The concepts, theories, practices and attitudes of the correspondence art
infiltrated not only mailing lists, but contemporary art practices - the
call for artworks and papers for instance, its morality, its rules. The
idea, the illegal knowledge which circulated through postal network on a
global level became much more known and legitimate on a larger scale due to
the net.  Though many things originating in the correspondence art became
more visible, some still wait to be discovered. Topics, methods as well. For
instance correspondence artists adored trash, crab and junk, they very much
explored and recycled it.
When about empty places in mailing lists, the squatters logic works, what's
wrong in that? That logic brought up alternative spaces, alternative radios,
alternative tv's, alternative art, alternative idea.  Nokia is  a spammer?

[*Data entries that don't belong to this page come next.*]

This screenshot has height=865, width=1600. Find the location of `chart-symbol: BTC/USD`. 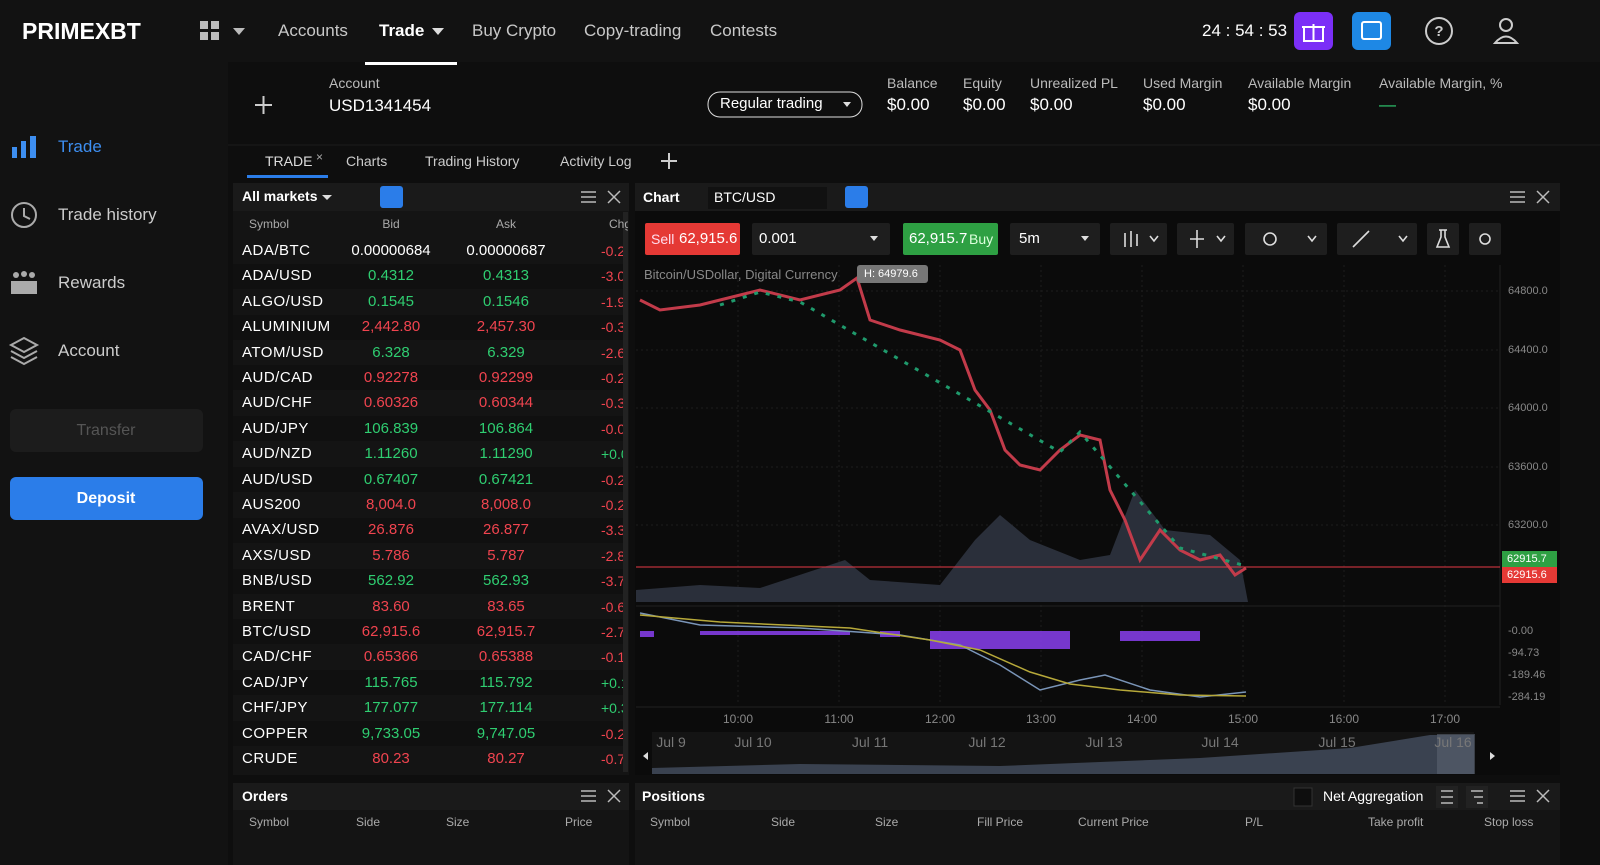

chart-symbol: BTC/USD is located at coordinates (745, 197).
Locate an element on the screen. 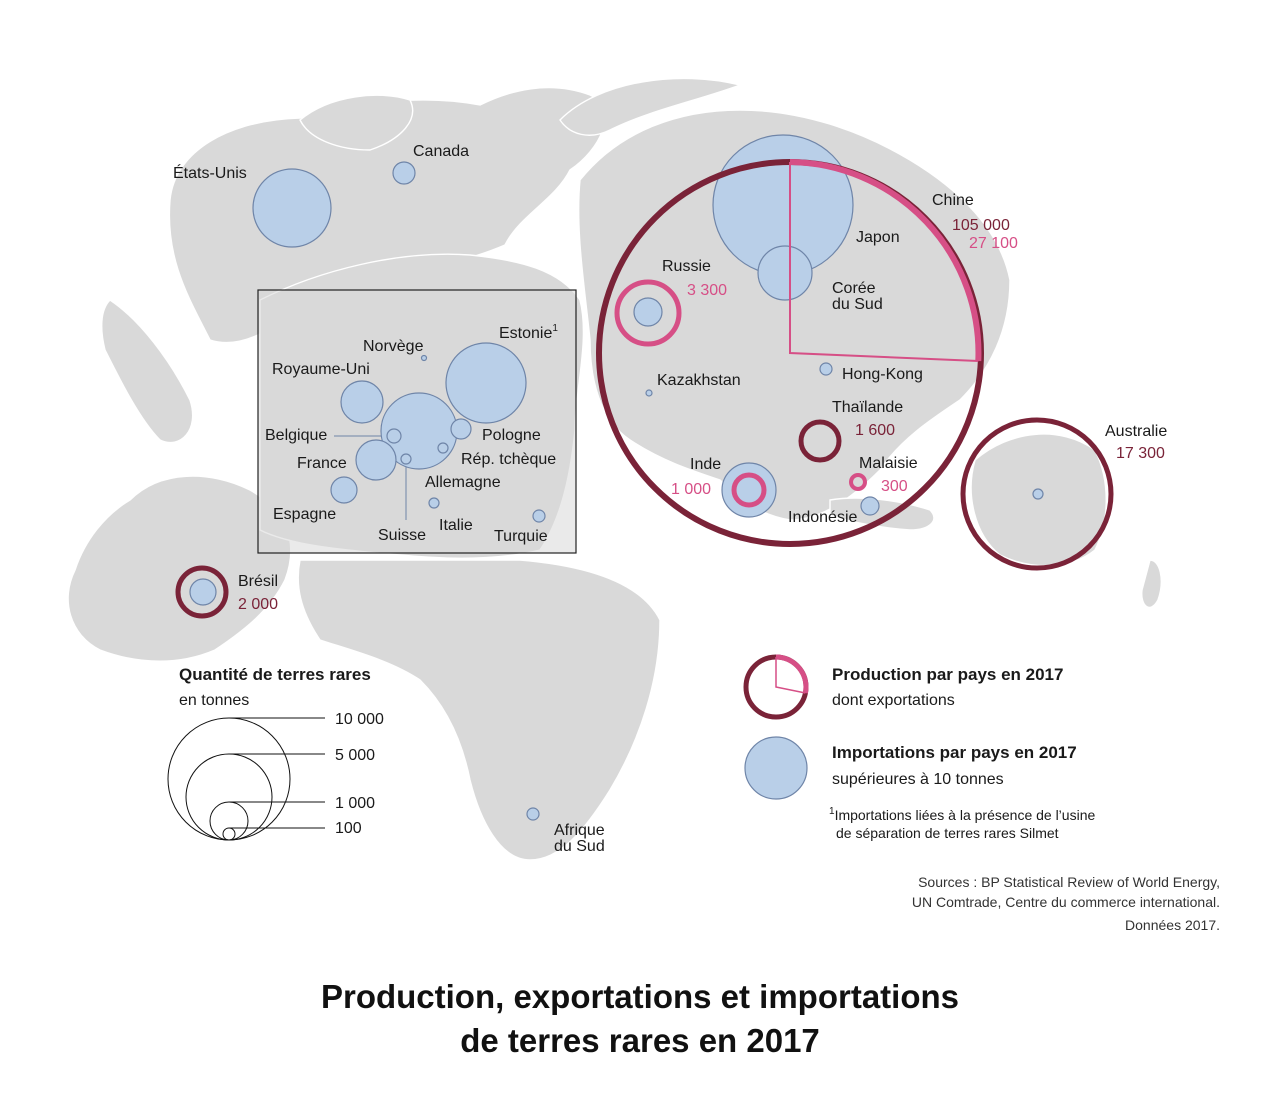 This screenshot has width=1280, height=1120. exports-ring-inde is located at coordinates (749, 490).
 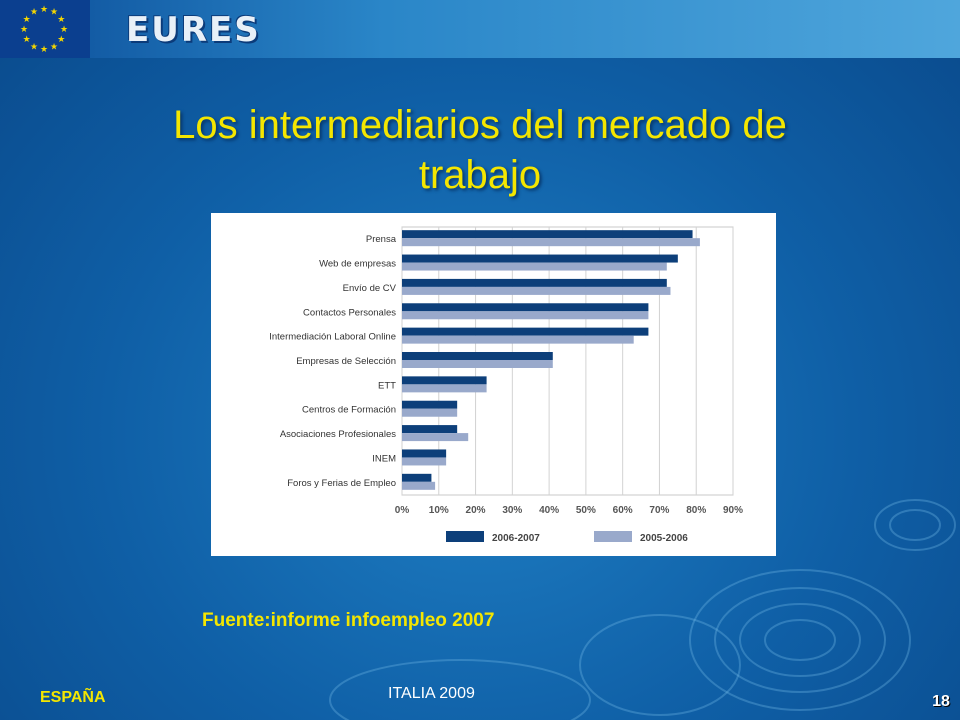 I want to click on category-label: Intermediación Laboral Online, so click(x=332, y=338).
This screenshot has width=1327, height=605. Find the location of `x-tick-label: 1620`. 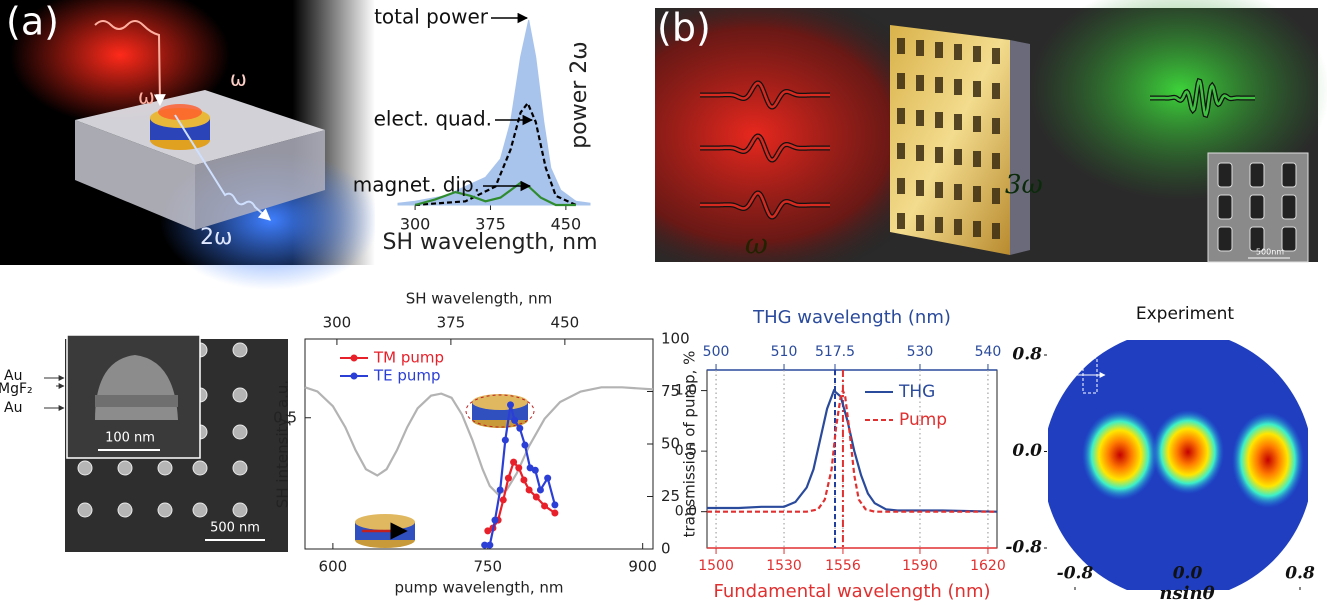

x-tick-label: 1620 is located at coordinates (988, 566).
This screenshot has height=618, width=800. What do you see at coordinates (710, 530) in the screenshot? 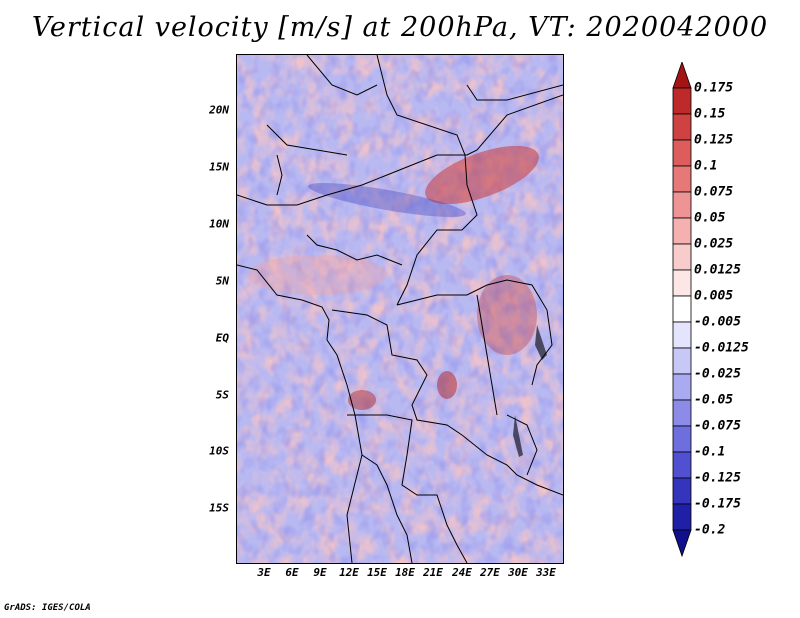
I see `colorbar-label-17: -0.2` at bounding box center [710, 530].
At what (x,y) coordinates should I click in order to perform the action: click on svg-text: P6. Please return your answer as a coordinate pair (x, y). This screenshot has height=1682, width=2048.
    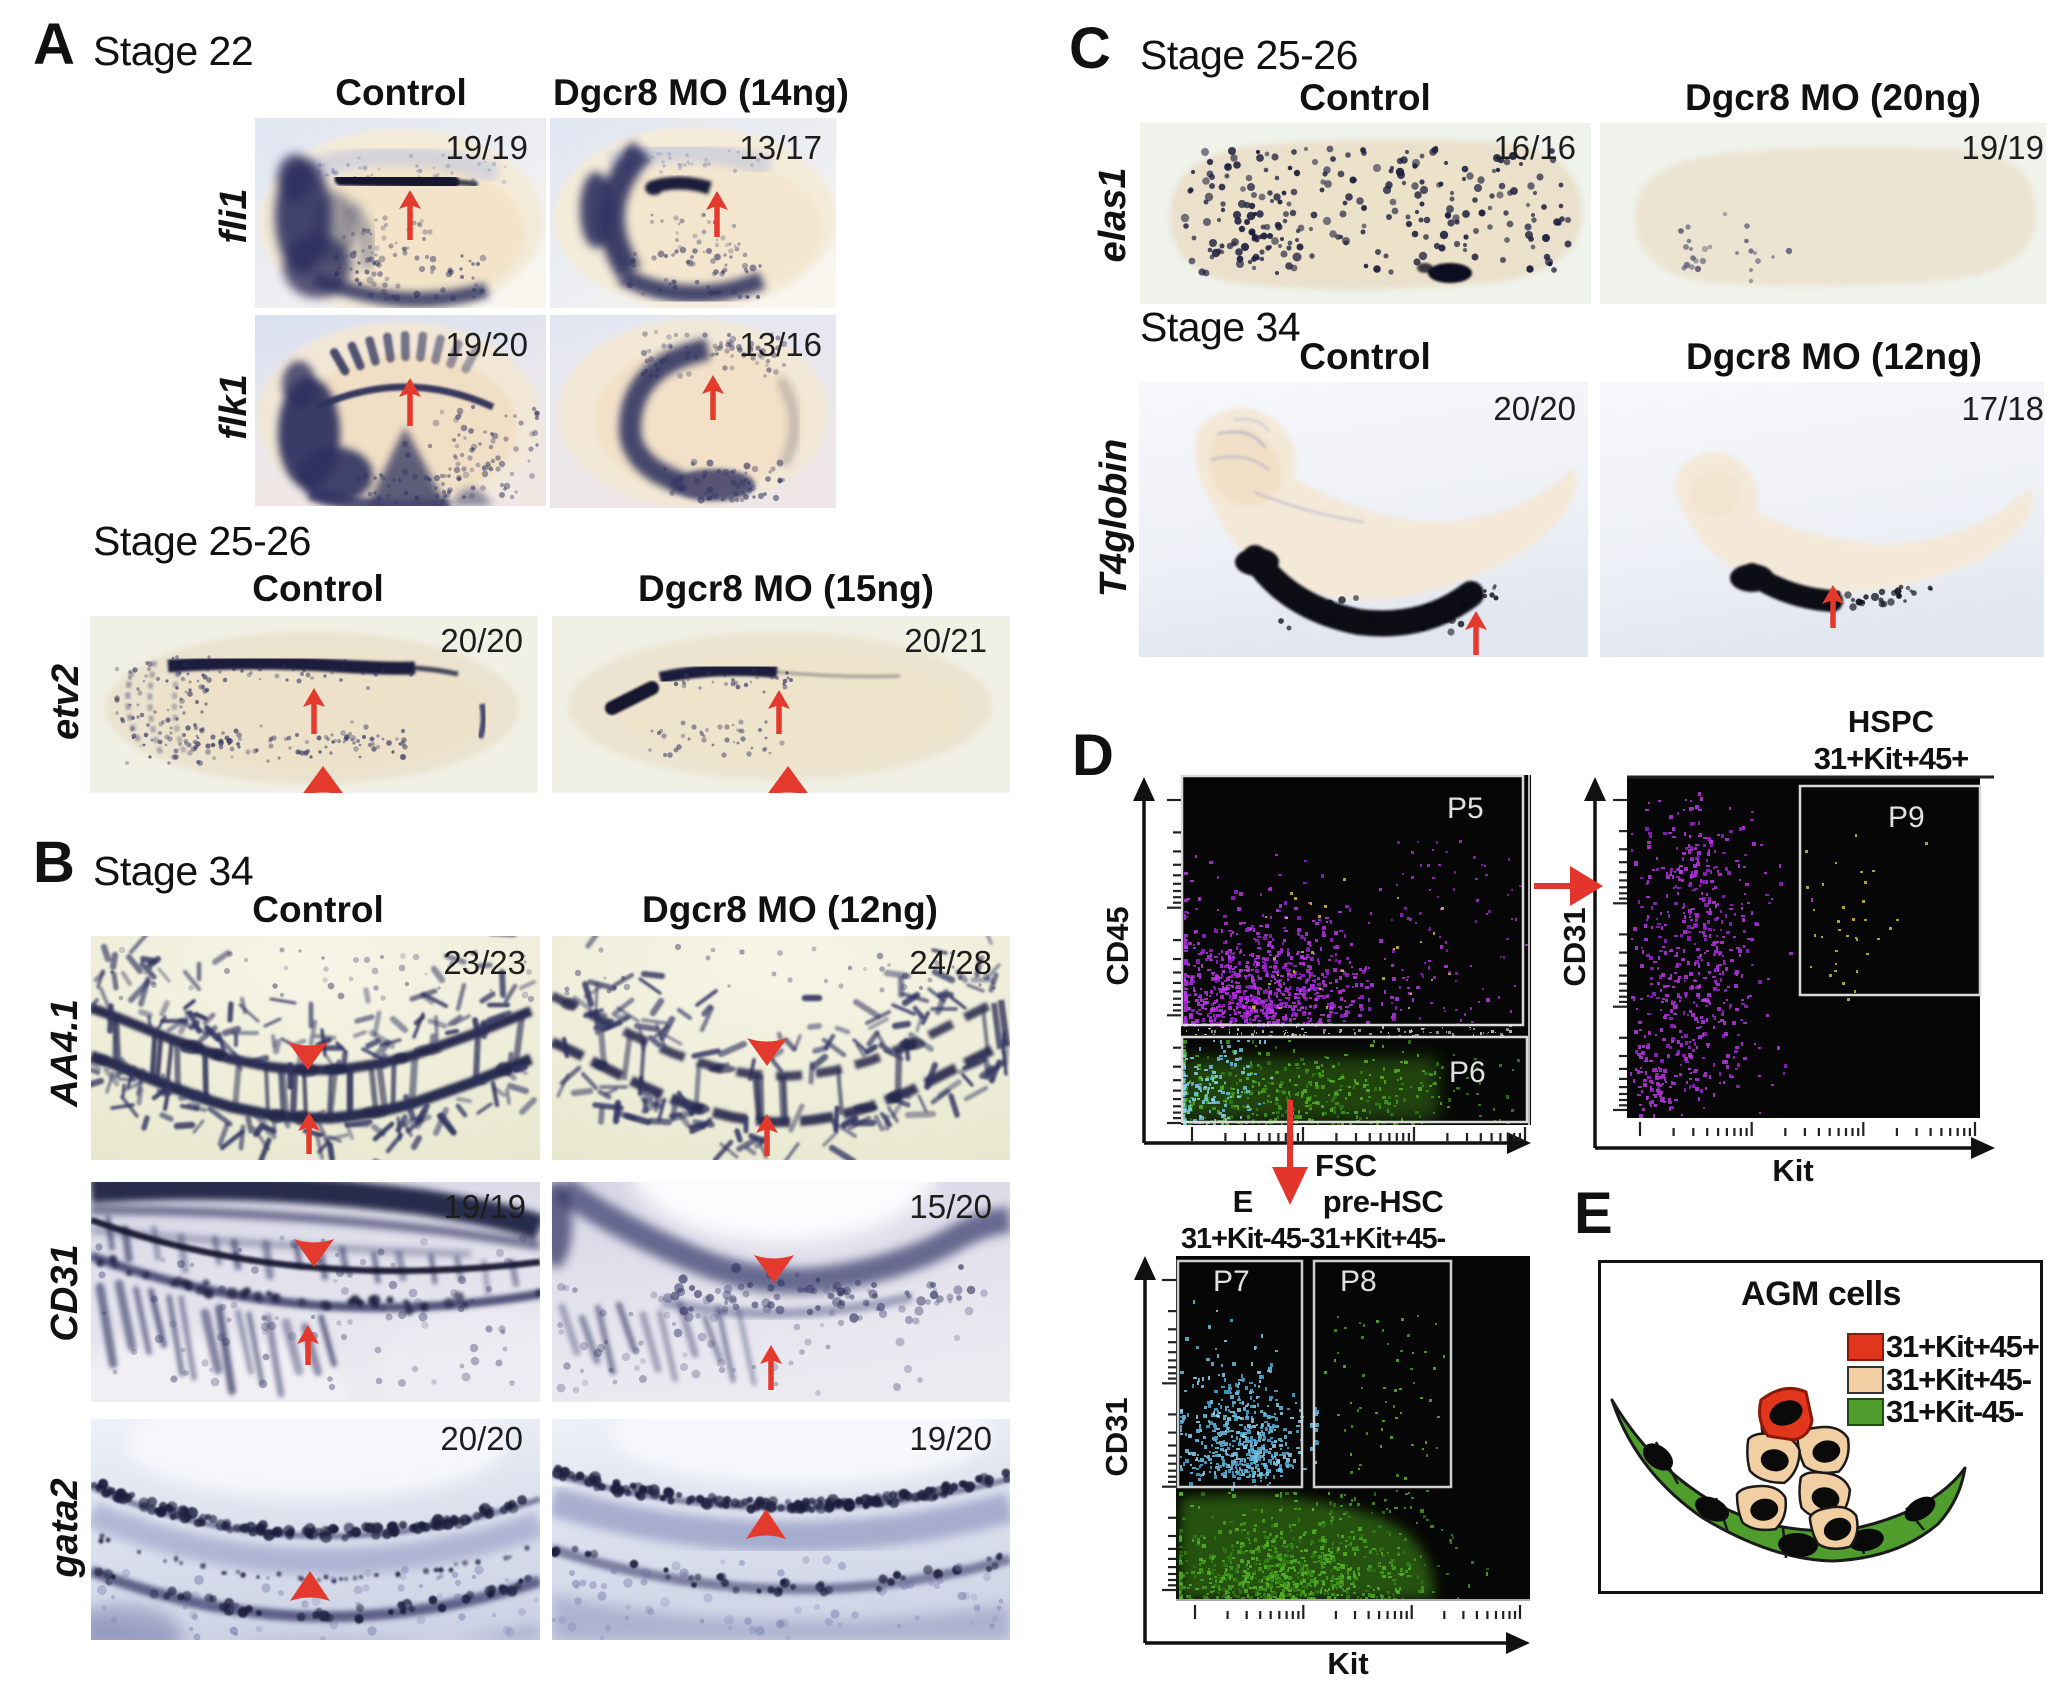
    Looking at the image, I should click on (1468, 1072).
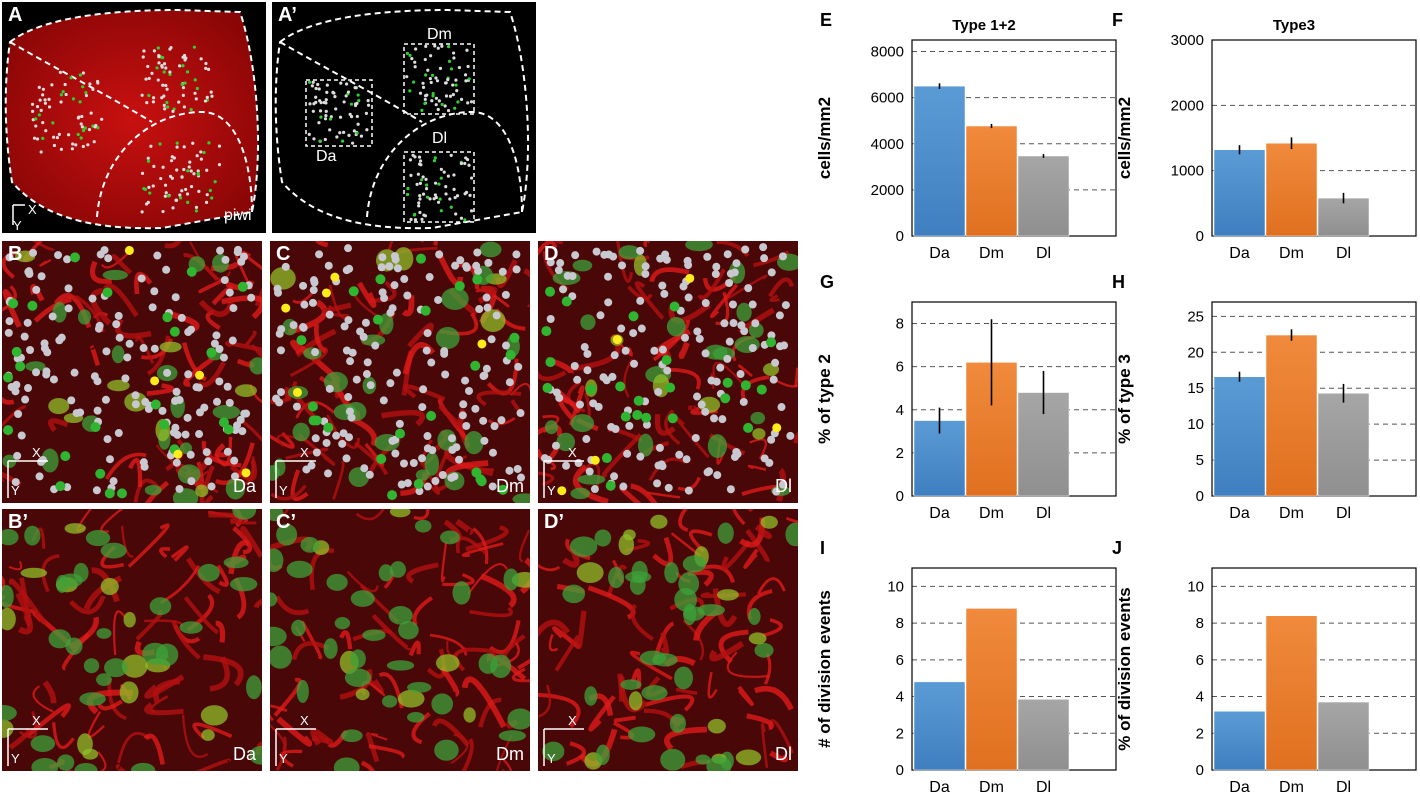 This screenshot has height=793, width=1420. I want to click on chart-j-ylabel: % of division events, so click(1124, 668).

Great!  We found out! The Dalai Lama is spamming? Good that somebody reminds
me the question of who the Dalai Lama is! Integer was banned from the
syndicate, nettime, rhizome and infowar list at the same time? First of all
we all learn that these lists were connected, their moderators control (too
much) and they lack humour. Her messages are overwhelming? Did we know
before  that messages can mix private and public, did we know so much about
private and public feed-back, did we question content, language, filtering
before? Didn't we learn something about hidden and visible aspects of the
email? Did some mailing lists die out? Great! New ones come, and we will
find out what is eternal.
There is already much said about spatiality of the net, many people explore
utopia and atopia, virtual space, spatiality in general. Much less is
discussed the notion of temporality, though some artists, theoreticians
already struggle with this concept. At this moment my personal time
perceiving is very much determined by the commercial s/censors of
net-works, as the Hungarian Telecomunication Company lets me to work in the
night with less costs.  Robert Filliou did not wait the raise of the
internet to formulate his theories, maybe we still need time, to properly
understand his notion of time with the help of the new medium. Eternity is a
religious notion? Which concept is not?